僕は見下ろしてくる慶ちゃんに続けて言った。
「それにアレルギー薬もいいのが出てるから、大丈夫だよ」
「駄目。薬には副作用がある。蓄積されて真白の体に不調が出たら俺は悲しいよ?」
慶ちゃんはなおも反対を唱え、頬をそっと撫でてくる。大事なものを触るように、優しく。
「そう、なのかな……」
「そうだよ。真白、自分の体を傷つけるような道を選ばないで。俺と同じ学部に入って経済を学んで、卒業したら父さんの会社で一緒に働こう。そうしたら何の心配もない」
「おじさんの、会社……」
「うん。俺が継ぐことになってるの、知ってるでしょう? ねえ、だから助けてよ。俺のことを誰よりも知ってる真白じゃないと、秘書は務まらないよ。そう思わない?」
そんなことない。僕はひ弱だし危なかっしいし、慶ちゃんが本当は怖がりだって、幼馴染歴十六年で、初めて知ったのに……。
「え、と……あの、慶ちゃん」
「もう何も言わないで。お願いだよ、真白。秘書になってほしい。真白は努力家だから、きっと素敵な秘書になるって信じてる。俺を助けてよ」
──僕を信じてる。
──慶ちゃんを助ける。
こんなふうに言われたら、弱ってしまう。
ずっと助けてくれた人が必死にお願いしてくれる。
僕、これを断ったら非情な人間になってしまうんじゃないのかな。
「うん……」
本当はまだトリマーを諦められない。だけど慶ちゃんの願いを断るより僕の夢を断つ方が、喜んでくれる人が多い気がする。
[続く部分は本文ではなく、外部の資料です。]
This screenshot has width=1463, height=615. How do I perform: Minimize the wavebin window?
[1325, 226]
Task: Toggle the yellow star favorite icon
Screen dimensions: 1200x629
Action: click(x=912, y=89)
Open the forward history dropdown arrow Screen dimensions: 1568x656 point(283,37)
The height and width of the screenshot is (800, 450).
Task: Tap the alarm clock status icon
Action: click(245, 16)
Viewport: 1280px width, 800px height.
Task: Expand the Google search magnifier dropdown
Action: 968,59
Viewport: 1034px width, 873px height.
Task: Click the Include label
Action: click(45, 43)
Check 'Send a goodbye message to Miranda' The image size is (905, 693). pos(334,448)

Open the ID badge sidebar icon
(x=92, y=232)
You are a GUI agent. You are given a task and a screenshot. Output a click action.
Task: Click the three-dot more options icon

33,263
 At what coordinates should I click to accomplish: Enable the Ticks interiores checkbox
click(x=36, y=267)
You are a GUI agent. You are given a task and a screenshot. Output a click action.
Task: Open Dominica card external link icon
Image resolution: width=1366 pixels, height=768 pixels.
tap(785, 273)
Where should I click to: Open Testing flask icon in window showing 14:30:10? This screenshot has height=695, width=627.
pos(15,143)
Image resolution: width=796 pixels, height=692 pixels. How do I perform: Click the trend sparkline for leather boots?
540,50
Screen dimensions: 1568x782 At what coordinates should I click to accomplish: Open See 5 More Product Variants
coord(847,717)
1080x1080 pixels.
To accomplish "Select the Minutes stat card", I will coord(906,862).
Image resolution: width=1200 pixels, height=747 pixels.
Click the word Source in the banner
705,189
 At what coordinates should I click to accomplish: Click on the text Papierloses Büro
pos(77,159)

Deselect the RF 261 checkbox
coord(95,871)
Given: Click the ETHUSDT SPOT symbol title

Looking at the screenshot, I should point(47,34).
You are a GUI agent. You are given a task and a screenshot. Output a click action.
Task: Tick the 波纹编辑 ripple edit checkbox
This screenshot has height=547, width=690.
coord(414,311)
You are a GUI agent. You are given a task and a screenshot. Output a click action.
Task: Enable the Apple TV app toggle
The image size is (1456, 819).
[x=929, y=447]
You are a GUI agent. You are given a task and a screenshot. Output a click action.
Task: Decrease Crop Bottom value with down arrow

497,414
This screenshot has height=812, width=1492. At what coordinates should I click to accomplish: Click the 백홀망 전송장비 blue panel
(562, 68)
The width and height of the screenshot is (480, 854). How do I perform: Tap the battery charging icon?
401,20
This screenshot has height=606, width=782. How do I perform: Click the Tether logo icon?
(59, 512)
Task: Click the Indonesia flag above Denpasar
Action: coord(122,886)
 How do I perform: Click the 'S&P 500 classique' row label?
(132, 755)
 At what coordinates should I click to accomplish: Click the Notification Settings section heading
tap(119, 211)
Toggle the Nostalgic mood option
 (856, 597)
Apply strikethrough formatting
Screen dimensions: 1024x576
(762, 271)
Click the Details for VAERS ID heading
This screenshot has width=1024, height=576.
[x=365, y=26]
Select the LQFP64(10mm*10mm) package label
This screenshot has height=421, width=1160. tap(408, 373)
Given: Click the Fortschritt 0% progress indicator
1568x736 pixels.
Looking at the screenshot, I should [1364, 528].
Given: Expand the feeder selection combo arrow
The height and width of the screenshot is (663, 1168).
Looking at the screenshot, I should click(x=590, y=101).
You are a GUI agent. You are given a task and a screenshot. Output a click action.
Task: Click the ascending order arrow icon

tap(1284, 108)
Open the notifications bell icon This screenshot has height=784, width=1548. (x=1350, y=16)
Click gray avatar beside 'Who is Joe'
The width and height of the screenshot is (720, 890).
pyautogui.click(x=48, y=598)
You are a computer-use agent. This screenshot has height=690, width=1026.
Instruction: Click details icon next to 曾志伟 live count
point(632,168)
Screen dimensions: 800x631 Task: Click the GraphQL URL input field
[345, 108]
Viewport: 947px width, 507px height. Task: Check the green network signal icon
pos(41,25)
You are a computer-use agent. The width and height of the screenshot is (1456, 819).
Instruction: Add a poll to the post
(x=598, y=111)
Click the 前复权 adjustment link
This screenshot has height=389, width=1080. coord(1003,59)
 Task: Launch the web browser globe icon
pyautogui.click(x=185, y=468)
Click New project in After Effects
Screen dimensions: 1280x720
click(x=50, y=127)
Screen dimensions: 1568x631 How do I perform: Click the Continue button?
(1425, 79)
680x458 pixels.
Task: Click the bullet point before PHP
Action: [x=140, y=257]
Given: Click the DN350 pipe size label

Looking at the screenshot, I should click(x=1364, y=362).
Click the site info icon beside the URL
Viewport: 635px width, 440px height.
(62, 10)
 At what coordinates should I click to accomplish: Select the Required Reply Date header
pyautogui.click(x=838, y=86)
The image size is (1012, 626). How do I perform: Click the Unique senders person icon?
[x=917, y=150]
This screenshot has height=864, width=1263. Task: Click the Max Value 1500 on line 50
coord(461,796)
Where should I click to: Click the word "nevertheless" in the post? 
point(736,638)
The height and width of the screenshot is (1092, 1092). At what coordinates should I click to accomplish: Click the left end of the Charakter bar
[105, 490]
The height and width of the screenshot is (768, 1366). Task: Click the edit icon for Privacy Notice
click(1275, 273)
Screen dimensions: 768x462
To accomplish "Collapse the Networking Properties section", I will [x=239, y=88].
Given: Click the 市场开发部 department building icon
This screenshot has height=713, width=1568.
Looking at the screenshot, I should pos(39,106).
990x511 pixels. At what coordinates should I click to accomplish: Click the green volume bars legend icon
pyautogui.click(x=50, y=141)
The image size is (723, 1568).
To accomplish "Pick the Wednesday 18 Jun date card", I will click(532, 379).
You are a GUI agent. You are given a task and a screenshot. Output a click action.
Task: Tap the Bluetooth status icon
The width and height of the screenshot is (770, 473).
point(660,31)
この学校に入るのに援助してくれた慶ちゃんのお父さん。僕がここに通うためにお金を払ってくれている両親。そして、いつも僕のそばにいてくれる慶ちゃん……。
「わかったよ。頑張ってみる。また勉強教えてくれる?」
「……真白! 嬉しいよ」
慶ちゃんが破顔した。
さつきまでの暗い影が消え、光が差したような笑顔だ。
よかった。喜んでくれる。
慶ちゃんが嬉しいと僕も嬉しいもの。
きっとこれでいいんだ。
「真白」
「ん?」
慶ちゃんが四つん這いをやめ、僕の隣に横になった。
髪に指を通され、頭を優しく撫でられる。
「真白、大好きだよ。一生一緒にいようね」
「うん。僕も慶ちゃんが大好きだよ」
一生一緒、とは返さなかった。
今だけの言葉として答えればいいのかもしれないけど、この先同じ会社に入っても、慶ちゃんも僕もいつかは好きになった人と結婚をするのだ。
「ずっと一緒」は友達でも言うけど、「一生一緒」はそういう相手に言うものだと思うから。
「とりあえず今日は寝ようか」
慶ちゃんが電気を消す。
とりあえずって、どういうことだろうと思ったけど、暗くなった部屋で慶ちゃんに抱きつかれたら、温かさで眠気が襲ってきた。
僕は静かな静かな眠りの中に引き込まれていく。
────夢の中。慶ちゃんが愉しそうに笑っている。
「簡単だな。でもそうなるようにずっと仕向けてきたから、当然だけど」なんて言いながら。
勉強のことかな。生徒会の議案のことかな。
夢の中だから、全然違うことかもしれない。
わからないから、僕は夢の中でも慶ちゃんに頷いていた。